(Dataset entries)
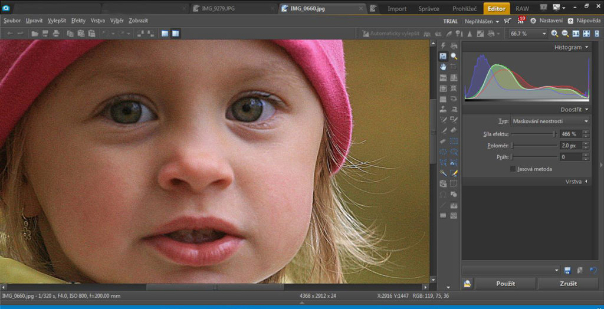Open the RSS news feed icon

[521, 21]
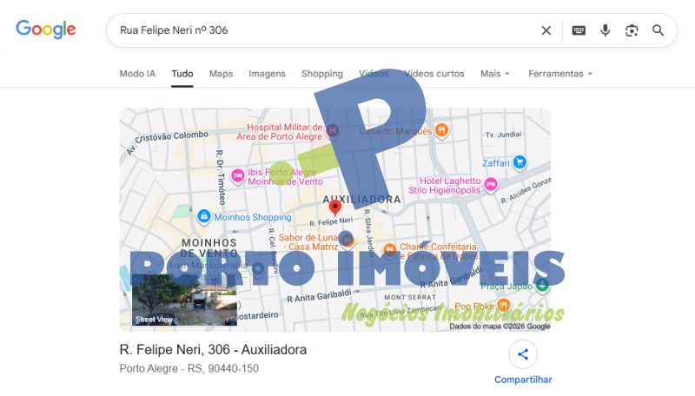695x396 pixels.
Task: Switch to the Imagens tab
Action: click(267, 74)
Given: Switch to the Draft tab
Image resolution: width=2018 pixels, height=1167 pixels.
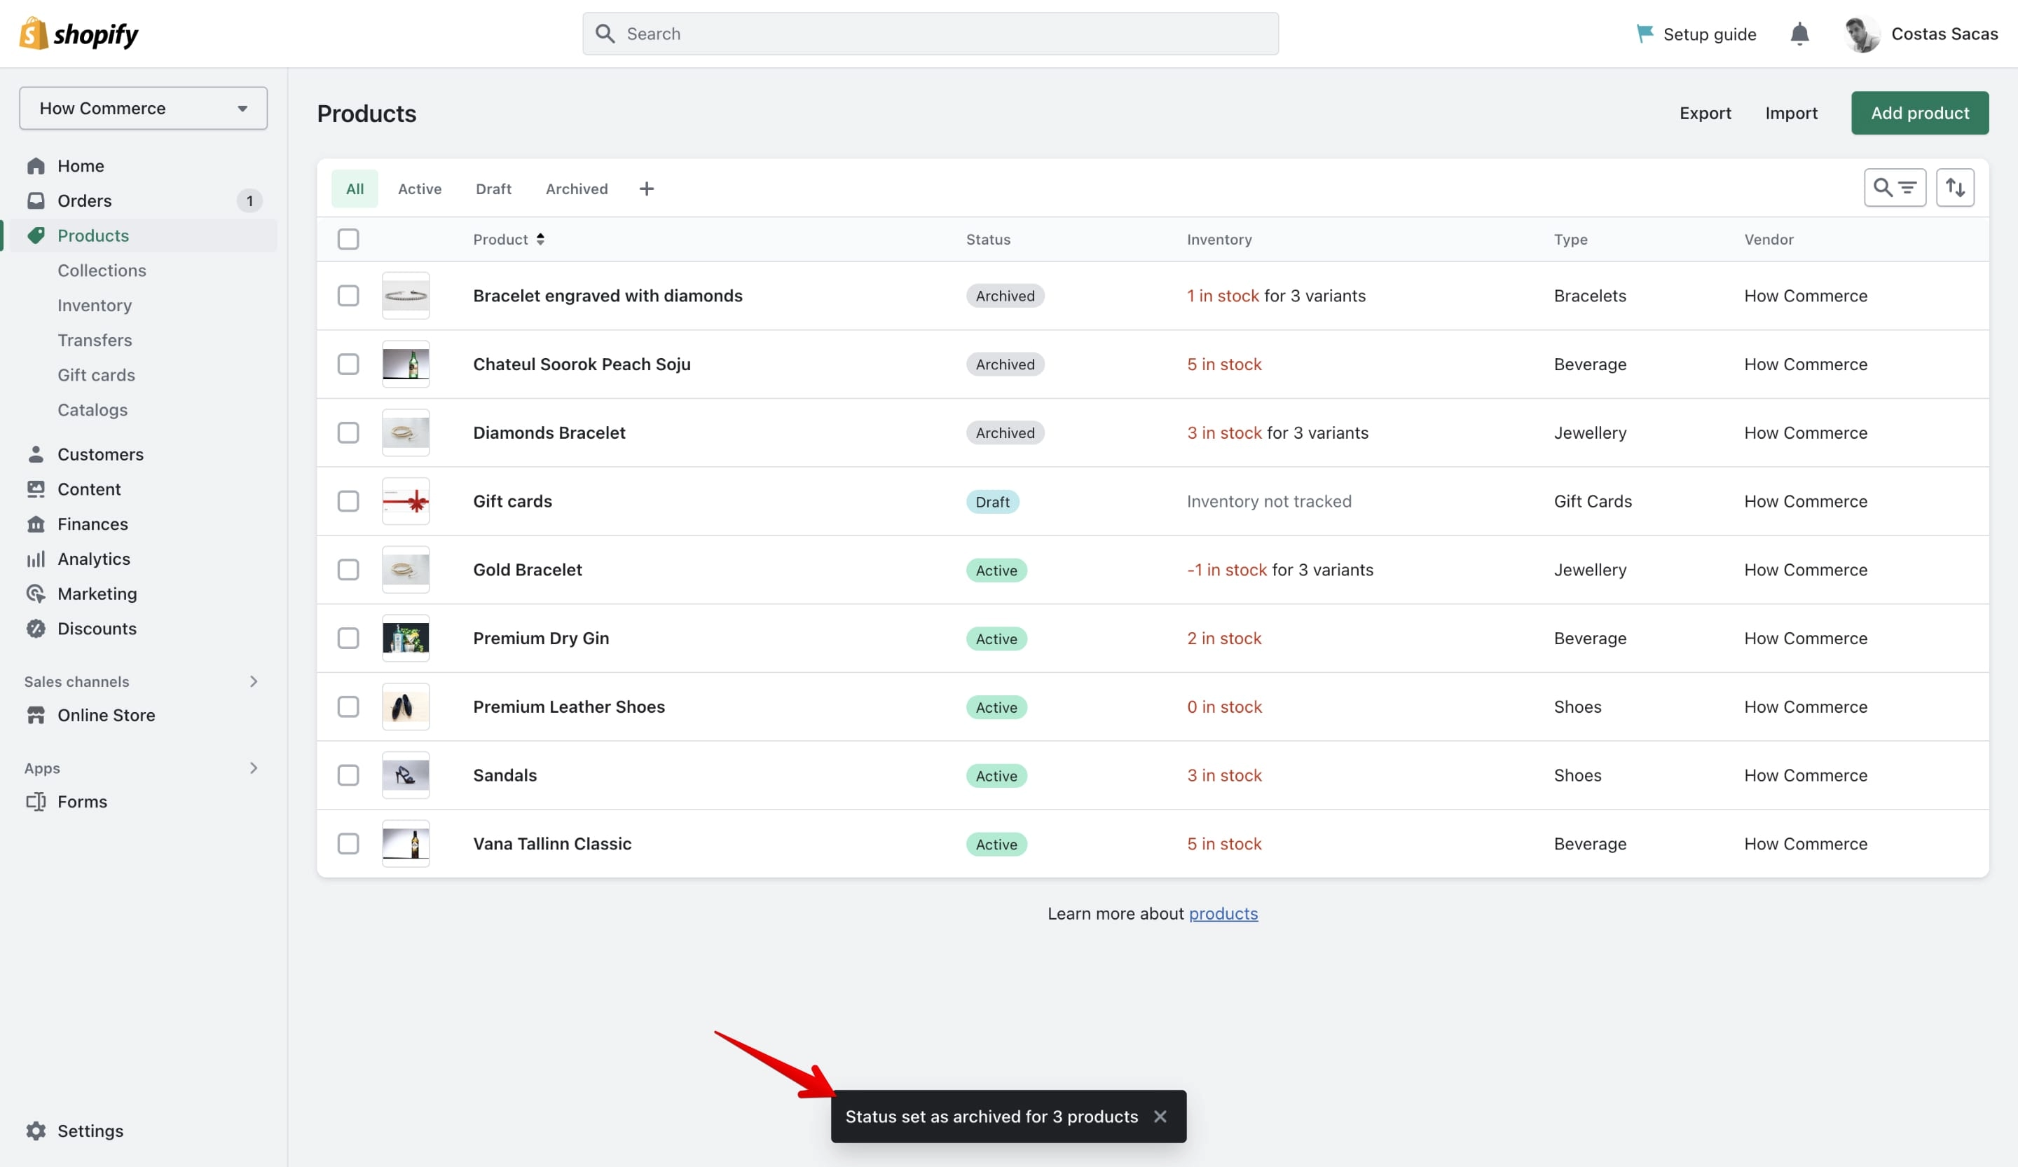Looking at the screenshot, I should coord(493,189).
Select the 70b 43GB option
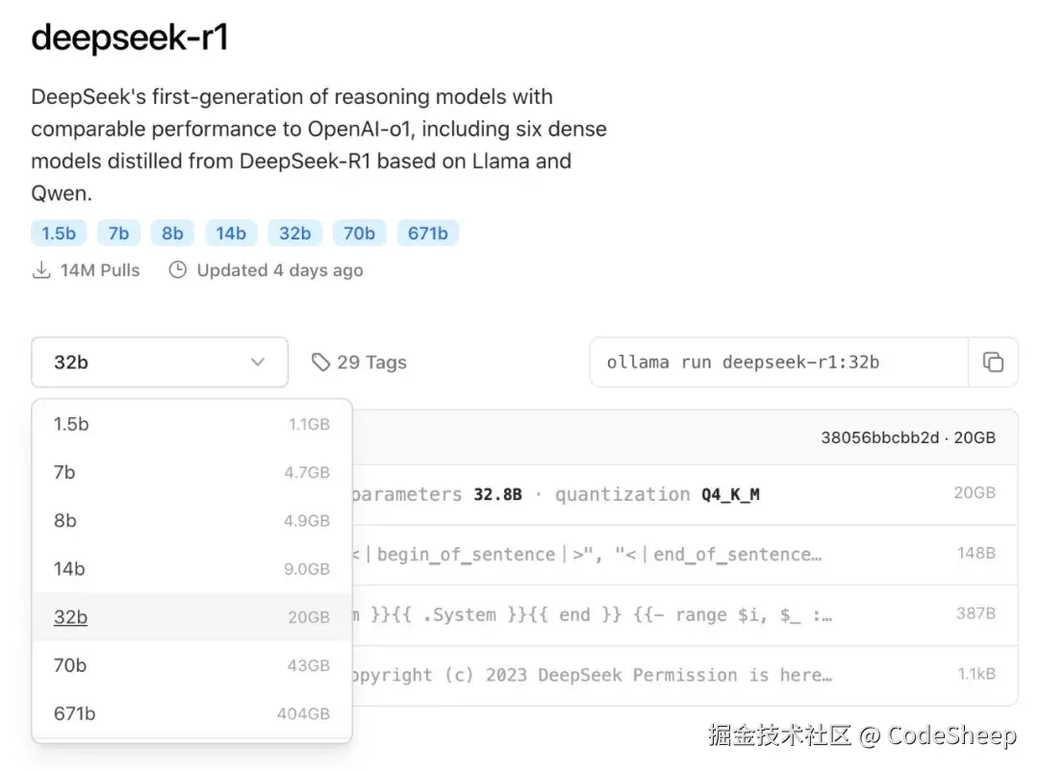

ACTIVITY
Return nothing except the lines from the line with "Given: Switch to the Draft tab" through the last line of the records above, copied exactly and without pictures.

EXPECTED ANSWER
Given: Switch to the Draft tab
Image resolution: width=2018 pixels, height=1167 pixels.
Looking at the screenshot, I should coord(493,189).
Select the 70b 43GB option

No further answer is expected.